Complimenti! Il racconto procede con ritmo incalzante, ben reso dalle frasi corte e dalle domande che il protagonista si pone. È ben descritta la storia di un’ossessione, con un finale inatteso e molto ironico. Mi è piaciuto leggerlo.
Il racconto incalza. Mi piace l’idea che sapere la data della nostra morte non “conferisce nessuna abilità speciale”. In fondo è proprio così, pur sapendo di morire rimaniamo noi, con i nostri limiti e la nostra umanità. Bello.
Buongiorno, concordo, scritto semplice e veloce, il ritmo è piacevole e lascia il tempo di immedesimersi…
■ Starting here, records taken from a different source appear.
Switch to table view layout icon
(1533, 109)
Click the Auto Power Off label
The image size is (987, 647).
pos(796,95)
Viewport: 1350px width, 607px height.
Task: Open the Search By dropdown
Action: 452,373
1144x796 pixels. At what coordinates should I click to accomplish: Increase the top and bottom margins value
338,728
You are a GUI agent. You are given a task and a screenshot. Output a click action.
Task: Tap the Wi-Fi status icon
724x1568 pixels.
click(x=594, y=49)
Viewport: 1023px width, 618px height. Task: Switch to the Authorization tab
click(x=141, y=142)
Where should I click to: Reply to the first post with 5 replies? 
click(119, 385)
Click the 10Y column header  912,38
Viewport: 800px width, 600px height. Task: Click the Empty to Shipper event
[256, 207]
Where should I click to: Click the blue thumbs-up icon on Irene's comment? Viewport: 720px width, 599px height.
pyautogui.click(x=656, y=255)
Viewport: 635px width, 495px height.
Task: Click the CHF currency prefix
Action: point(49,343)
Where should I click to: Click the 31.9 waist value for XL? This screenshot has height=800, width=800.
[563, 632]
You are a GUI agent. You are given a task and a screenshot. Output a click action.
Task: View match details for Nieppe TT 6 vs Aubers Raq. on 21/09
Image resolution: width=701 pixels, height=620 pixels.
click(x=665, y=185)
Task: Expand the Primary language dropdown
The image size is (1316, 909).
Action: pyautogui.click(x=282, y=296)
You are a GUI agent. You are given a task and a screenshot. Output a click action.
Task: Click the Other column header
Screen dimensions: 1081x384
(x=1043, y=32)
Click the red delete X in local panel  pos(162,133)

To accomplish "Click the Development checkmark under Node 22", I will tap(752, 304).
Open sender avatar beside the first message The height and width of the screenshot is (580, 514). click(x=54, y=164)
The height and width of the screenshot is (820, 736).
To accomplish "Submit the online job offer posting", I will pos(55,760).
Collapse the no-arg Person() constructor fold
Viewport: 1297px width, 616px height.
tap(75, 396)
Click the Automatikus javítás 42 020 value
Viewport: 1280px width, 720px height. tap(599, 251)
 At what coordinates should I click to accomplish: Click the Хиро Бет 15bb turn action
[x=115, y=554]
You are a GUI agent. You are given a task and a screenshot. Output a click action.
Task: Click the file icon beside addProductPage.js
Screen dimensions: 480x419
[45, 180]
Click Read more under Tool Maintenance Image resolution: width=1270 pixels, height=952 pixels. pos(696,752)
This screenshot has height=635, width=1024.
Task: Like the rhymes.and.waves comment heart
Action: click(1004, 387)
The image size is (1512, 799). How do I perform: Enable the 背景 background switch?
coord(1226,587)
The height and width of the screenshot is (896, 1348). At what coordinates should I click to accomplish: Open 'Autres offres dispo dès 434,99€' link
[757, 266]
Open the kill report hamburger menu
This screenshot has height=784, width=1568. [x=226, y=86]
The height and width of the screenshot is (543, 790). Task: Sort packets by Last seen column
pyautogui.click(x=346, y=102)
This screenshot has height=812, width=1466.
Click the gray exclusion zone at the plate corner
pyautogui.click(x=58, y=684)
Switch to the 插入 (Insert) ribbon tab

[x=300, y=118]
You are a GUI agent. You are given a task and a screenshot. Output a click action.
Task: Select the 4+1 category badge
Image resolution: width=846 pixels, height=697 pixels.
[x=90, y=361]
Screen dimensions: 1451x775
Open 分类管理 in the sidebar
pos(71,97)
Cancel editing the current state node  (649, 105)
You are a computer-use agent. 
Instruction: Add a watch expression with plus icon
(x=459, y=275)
Se sapessi di morire un tale giorno, di un tale anno passerei forse i primi istanti dopo aver avuto la notizia in bagno a vomitare, o in riva al mare ad urlare, o a piangere sul letto, una cosa so, il CASO NON ESISTE!
Complimenti
errata corrige “immedesimarsi”…:-)
Grazie dei commenti! Apprezzo molto.
Bello! Descrizione ossessiva ed incalzante di una paranoia, della paura di vivere (anche conoscendo la data della propria morte), Complimenti
mi è piaciuto molto
“Essere a conoscenza della data della mia morte non mi aveva conferito nessuna abilità speciale. Sono rimasto pur sempre io, con i miei limiti e le mie ambizioni insoddisfatte.” Una frase che lancia un messaggio diretto, coinciso ed inequivocabile. Un racconto serrato che si occupa di una delle fonti d’infelicità di questa nostra vita: i limiti che ci auto imponiamo di non superare e le ambizioni che non si concretizzano. Davvero carino, un’ottima occasione per riflettere sulle molte (inutili) paranoie che spesso e volentieri guidano le nostre vite. Complimenti!